NEW YORK, April 18 - Orchid Bioscience said today it will fire 15 percent of its staff, or about 90 people, shift several operations, and shutter a number of facilities outright.

The company said it hopes the restructuring, which is expected to continue through the fall, will help it become profitable by the end of next year.

The staff reductions are being made across all of Orchid's business units but are higher in the Orchid Life Sciences unit, the company said. The company said expects to recognize one-time total charges of between $1 million and $2 million, primarily in the second and third quarters of this year.

Orchid will also transfer most of its manufacturing and production operations from Princeton, NJ, to its facilities in Dayton, Ohio, and Stamford, Conn.

 

An Orchid spokeswoman said that the company's 1999 acquisition of GeneScreen and its 2001 purchase of Lifecodes gave it a large patchwork of paternity and forensic testing labs in the US that could do with some consolidation.


She said that "small facilities" in California, Vancouver, British Columbia, and Princeton are being closed.

 

"In a world of FedEx, you don't need to have accredited labs all over the country," the spokeswoman, Barbara Lindheim, said in an interview with GenomeWeb. "It really makes sense to have several major regional labs."

"There's been a lot of concern in the investment community that we're being dragged down by a high operating cost," she said. "And we're really aware that as we move to being a high-growth operating company, we really need to get that [cash] burn down."

 

Lindheim added that since Orchid launched a number of genotyping technologies recently it no longer needs such an intense R&D effort.

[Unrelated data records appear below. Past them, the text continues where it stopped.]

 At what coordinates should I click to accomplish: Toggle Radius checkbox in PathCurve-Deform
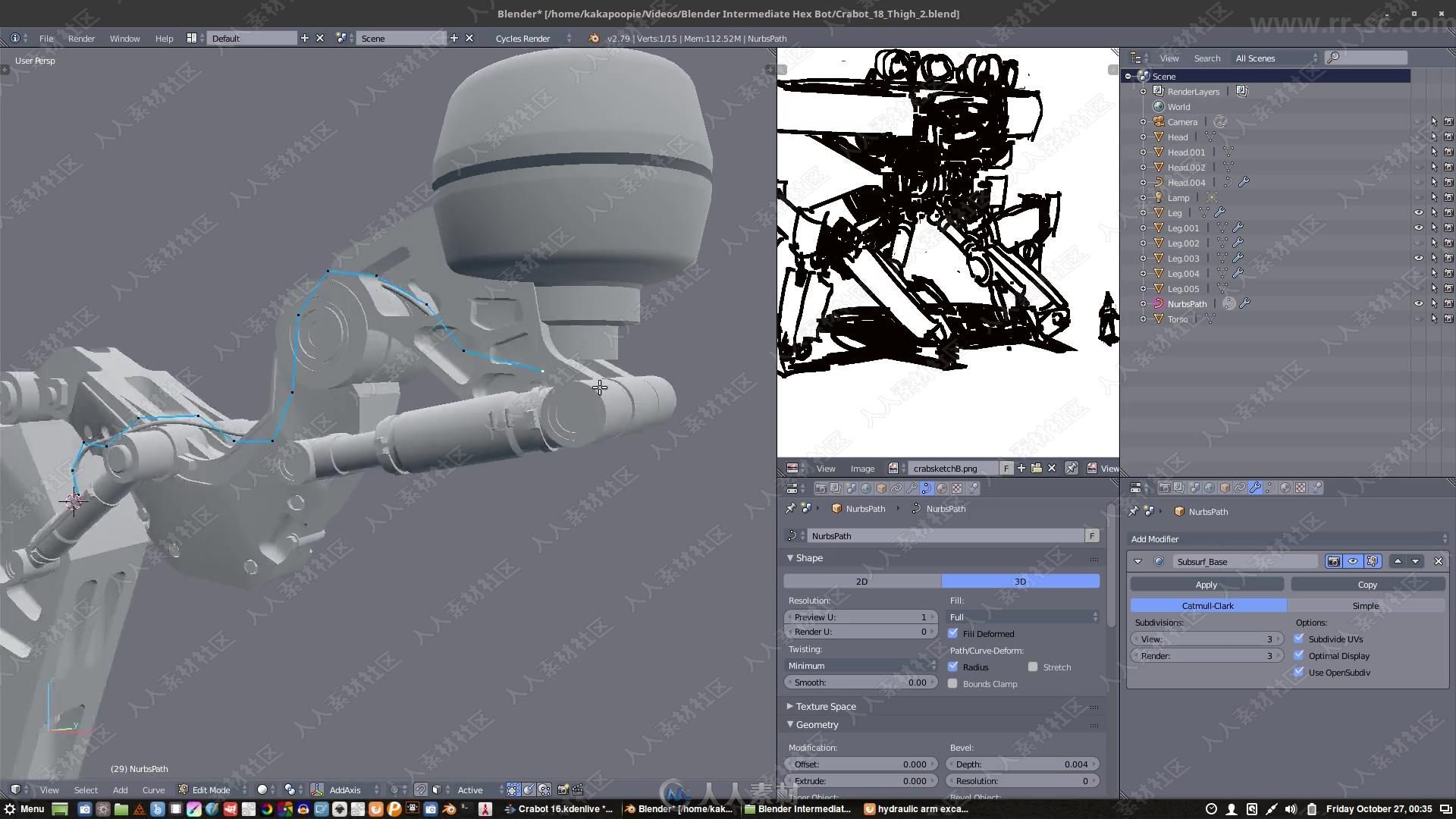[x=952, y=666]
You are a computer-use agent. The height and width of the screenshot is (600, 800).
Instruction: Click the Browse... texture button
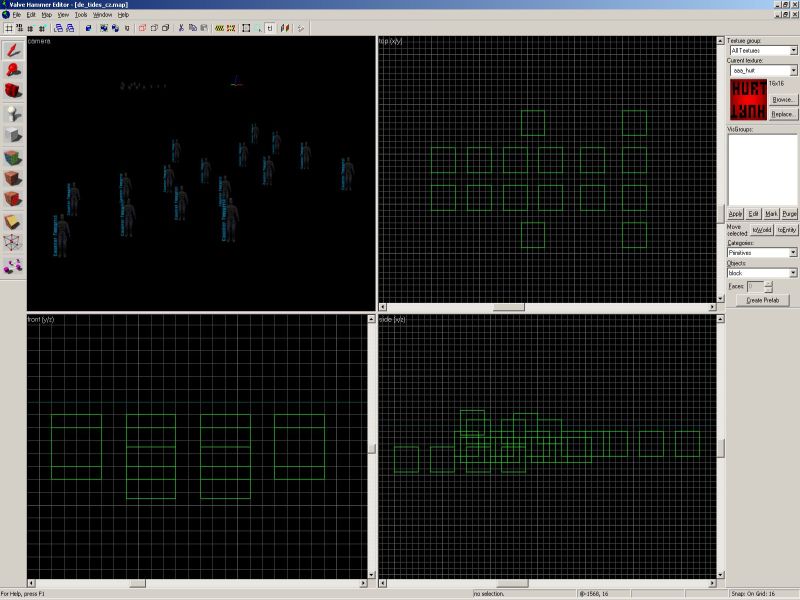783,100
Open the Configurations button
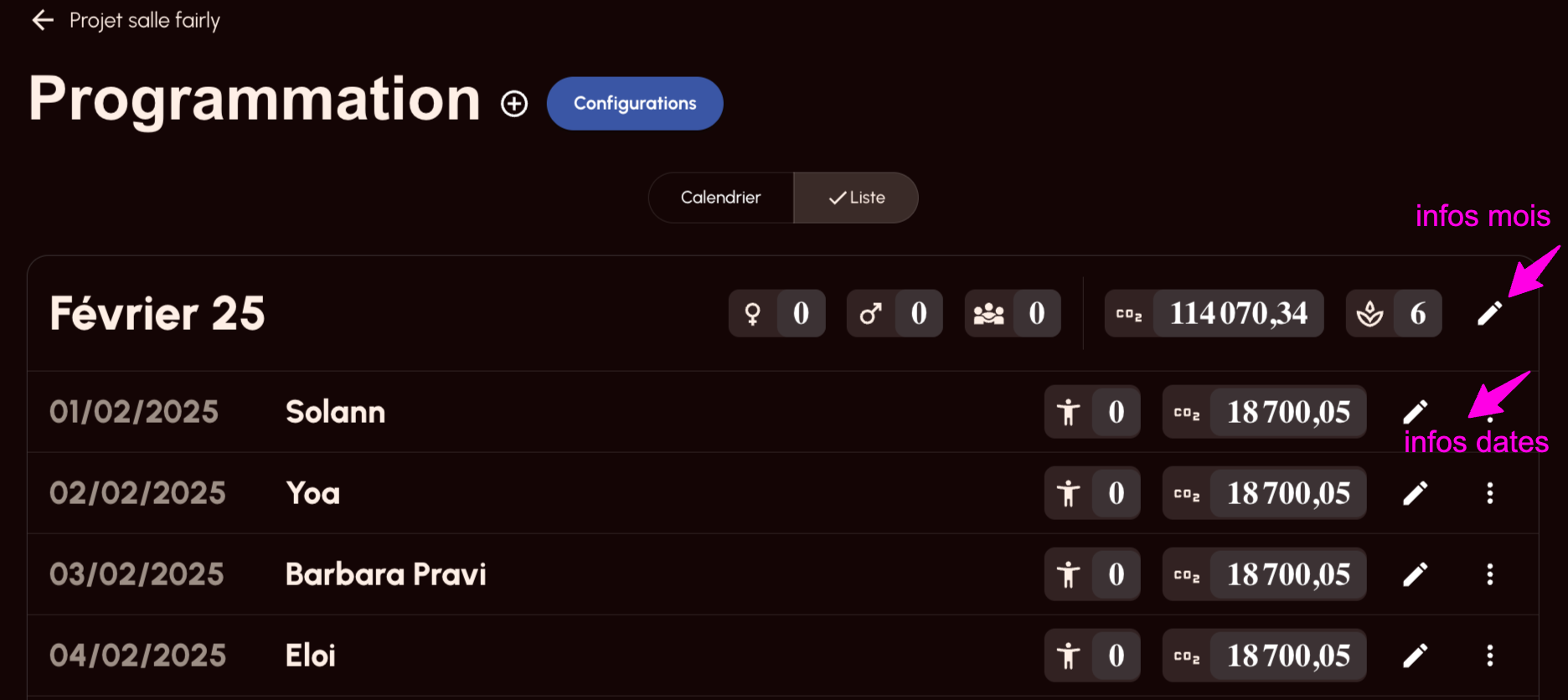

In a statement, Dale Pfost, Orchid's president, chairman, and CEO, said the restructuring is meant "to accelerate our estimated profitability into the latter part of 2003, several months earlier than previously forecasted. We believe that these cost reductions will substantially decrease the likelihood that we will need to access the public markets to raise additional equity to fund our existing business operations."

Orchid also said today it expects revenues for the first quarter 2002 to range from $15 million to $16 million, surpassing the $13 million to $15 million first-quarter estimate it floated during an investor conference call on Feb. 28. Orchid will announce its first-quarter financial results on May 9, it said.

"We expect our first-quarter top-line and bottom-line results to be better than originally forecasted, and we expect that the infrastructure and staffing rationalizations and resulting reductions in operating costs announced today should enable us to achieve profitability in the latter part of 2003," said Donald Marvin, Orchid's CFO and COO, who added the firm "may or may not seek additional financings for other purposes."

Shares in Orchid were up 7.25 percent, or $.17, at $2.43 in mid-afternoon Nasdaq trading.